Work instructions ▸
[A] In the article on contact forms, what is the name of the writing partner mentioned?
[B] Reproduce the part of the article on contact forms that opens with the words containing "7 Reasons Not" and closes with "get rid of it.".
[C] List every sentence in the article on contact forms that begins with the word "Perhaps".

### Selection

7 Reasons Not To Have A Contact Form On Your Website
Okay, up above these words in the menu bar, there’s a page called Contact Us, and we’re beginning to believe that it’s more trouble than it’s worth. In fact, we’re beginning to think we should get rid of it altogether, and we’re coming round to the view that everyone else should too. Now we’re not self-appointed web experts or internet gurus; we’re humourists. If you have a website yourself, we can only advise you to free yourself from the tyranny of the contact form based on our own experience. And, from our experience of having one of the damned things, here are seven reasons to get rid of it.
1. You’ll Have A More Manageable Penis. One of the most frequent things that people use the contact form for is to attempt to sell us penis enlargement pills. And by frequent, I mean we get a lot of penis enlargement offers. In fact, if we don’t visit our inbox for a while it ends up chock-full of enlarged penises. We aren’t really interested in any of these offers (I have a child now, so I probably won’t even need mine for the next eighteen years or so), but it’s a lot of stuff to wade through and ignore. Well, I say ignore, I’m assuming that my writing partner Jon’s ignoring them too. Perhaps he isn’t, though. Perhaps Jon’s buying penis enlargement pills from everyone that’s offering them. It could be that since we’ve been running 7 Reasons, Jon has purchased so many of these pills that his penis has become a major Kent landmark. Maybe ruddy-faced locals in smocks are staring at his chemically-enhanced appendage right now and pointing up at it with awe. Perhaps it’s on Google Earth. Who knows? One thing’s for sure, it’ll be a major hazard to air travellers as the other thing we get offered almost every day is Viagra.

######
### Information provided

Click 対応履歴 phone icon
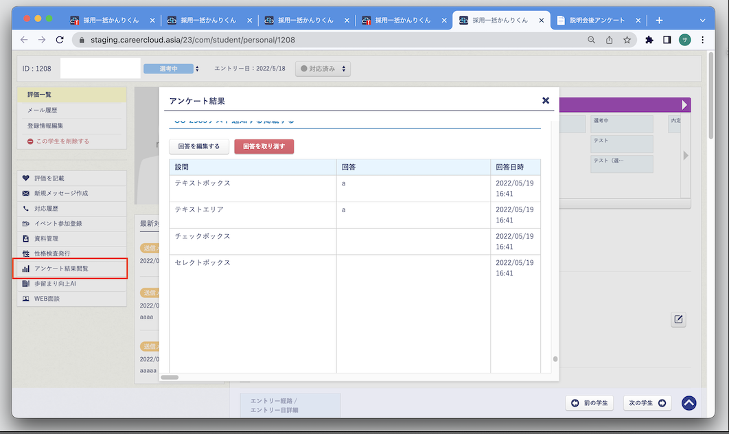 (26, 208)
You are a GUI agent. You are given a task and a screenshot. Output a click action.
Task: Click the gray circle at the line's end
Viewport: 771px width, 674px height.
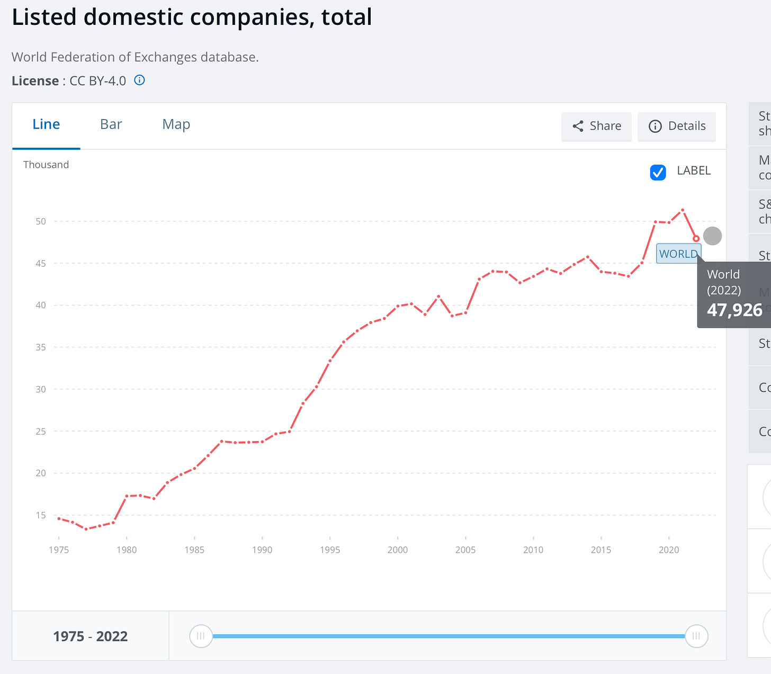click(x=712, y=236)
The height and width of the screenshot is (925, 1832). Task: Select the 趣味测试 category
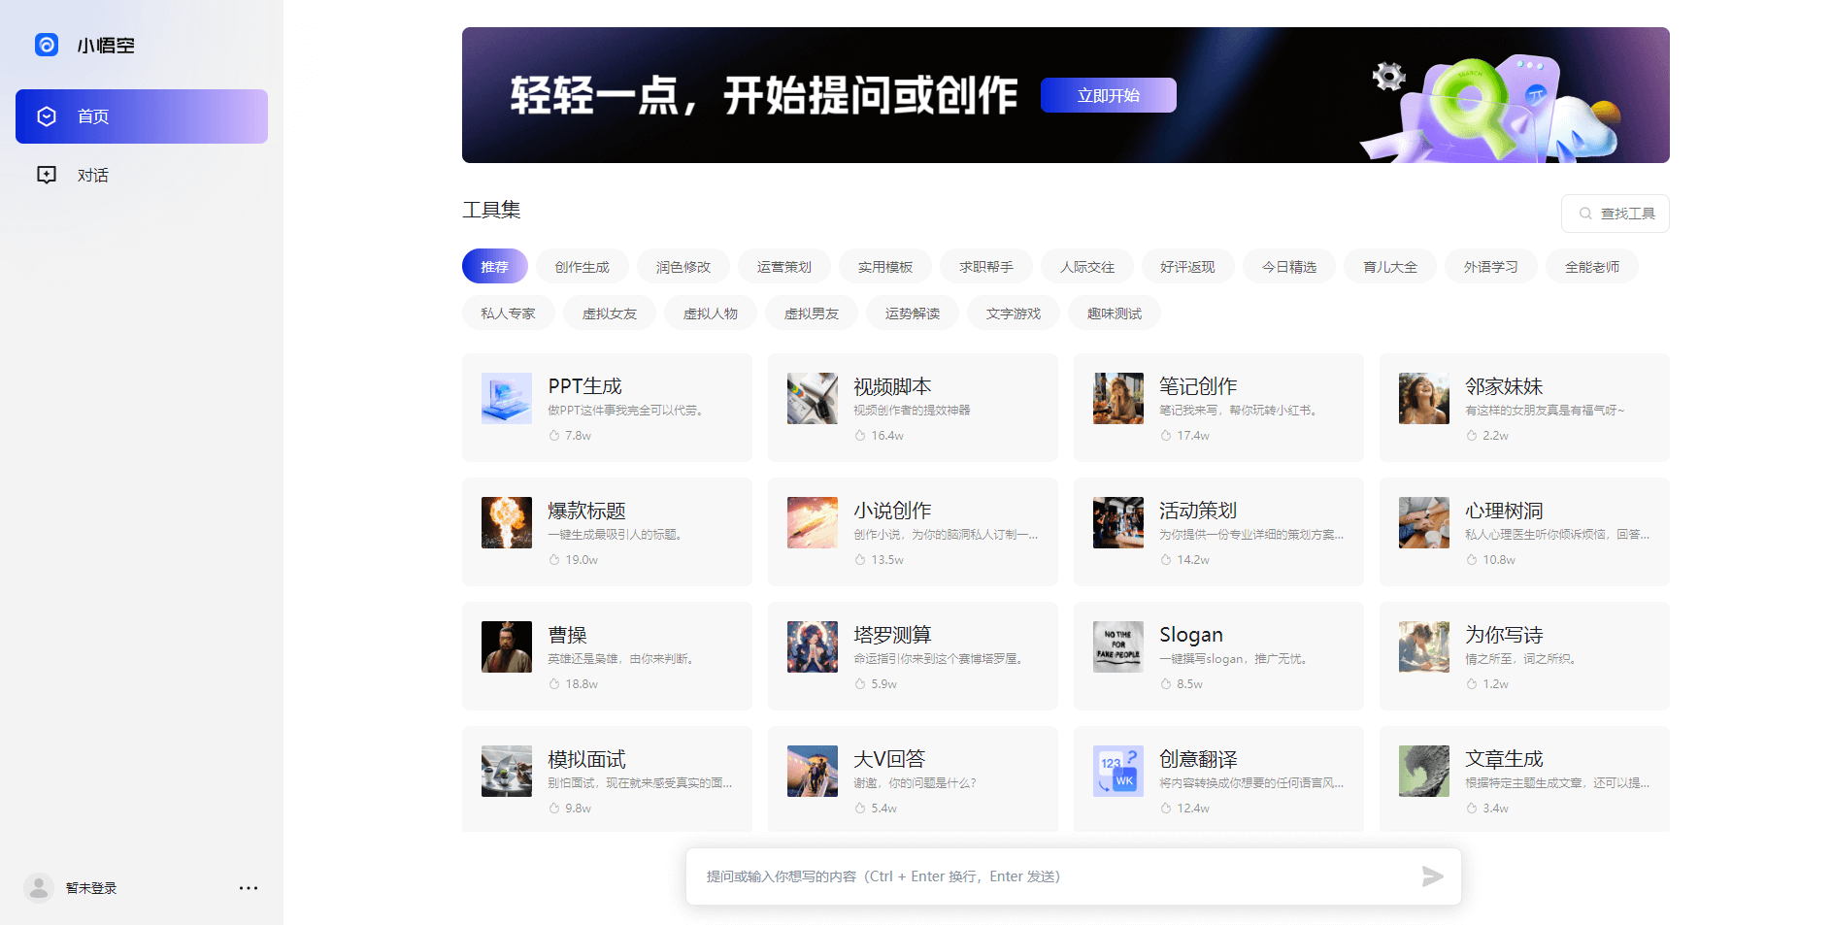[1114, 313]
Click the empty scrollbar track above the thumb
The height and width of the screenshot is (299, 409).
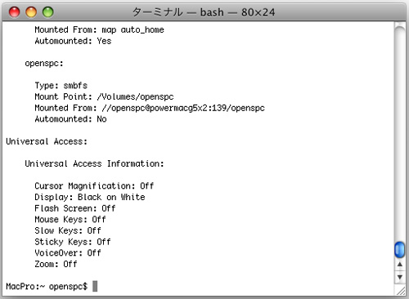[400, 133]
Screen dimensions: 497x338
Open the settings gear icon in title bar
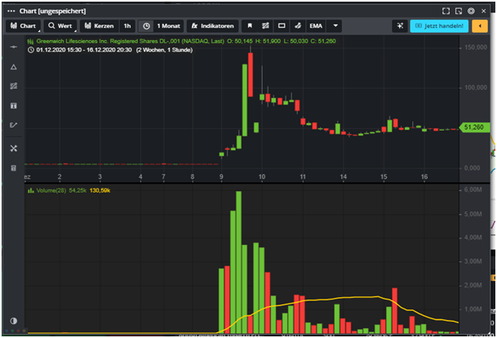coord(471,12)
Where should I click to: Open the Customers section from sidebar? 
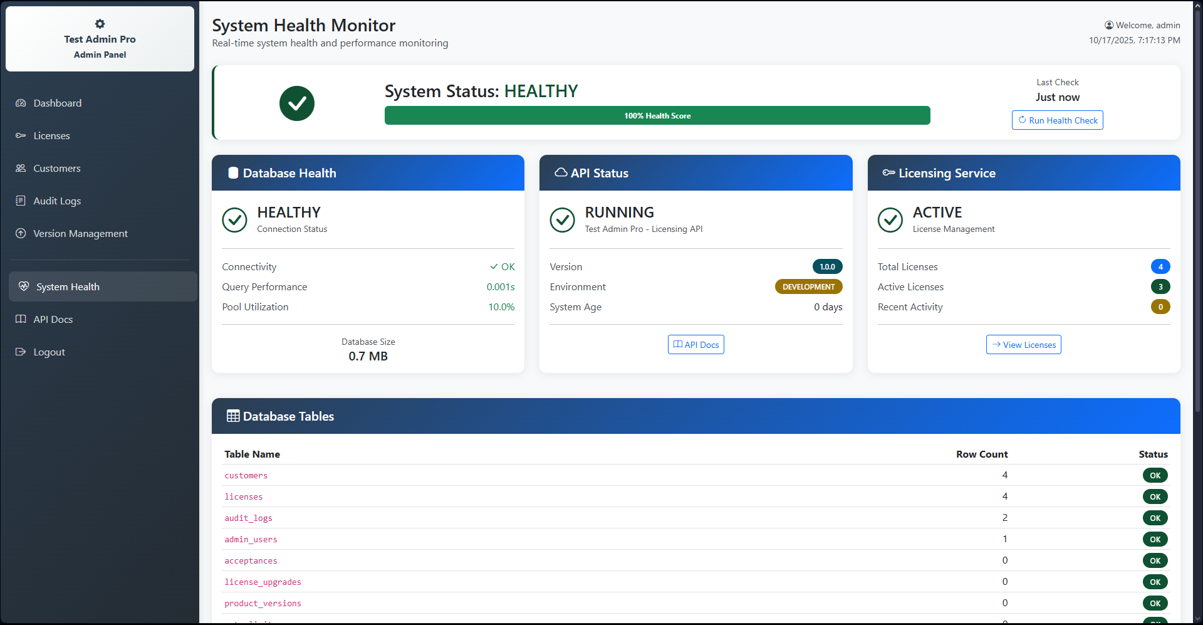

######

Task solutions ▸
[A] Jon

[B]
7 Reasons Not To Have A Contact Form On Your Website
Okay, up above these words in the menu bar, there’s a page called Contact Us, and we’re beginning to believe that it’s more trouble than it’s worth. In fact, we’re beginning to think we should get rid of it altogether, and we’re coming round to the view that everyone else should too. Now we’re not self-appointed web experts or internet gurus; we’re humourists. If you have a website yourself, we can only advise you to free yourself from the tyranny of the contact form based on our own experience. And, from our experience of having one of the damned things, here are seven reasons to get rid of it.

[C]
- Perhaps he isn’t, though.
- Perhaps Jon’s buying penis enlargement pills from everyone that’s offering them.
- Perhaps it’s on Google Earth.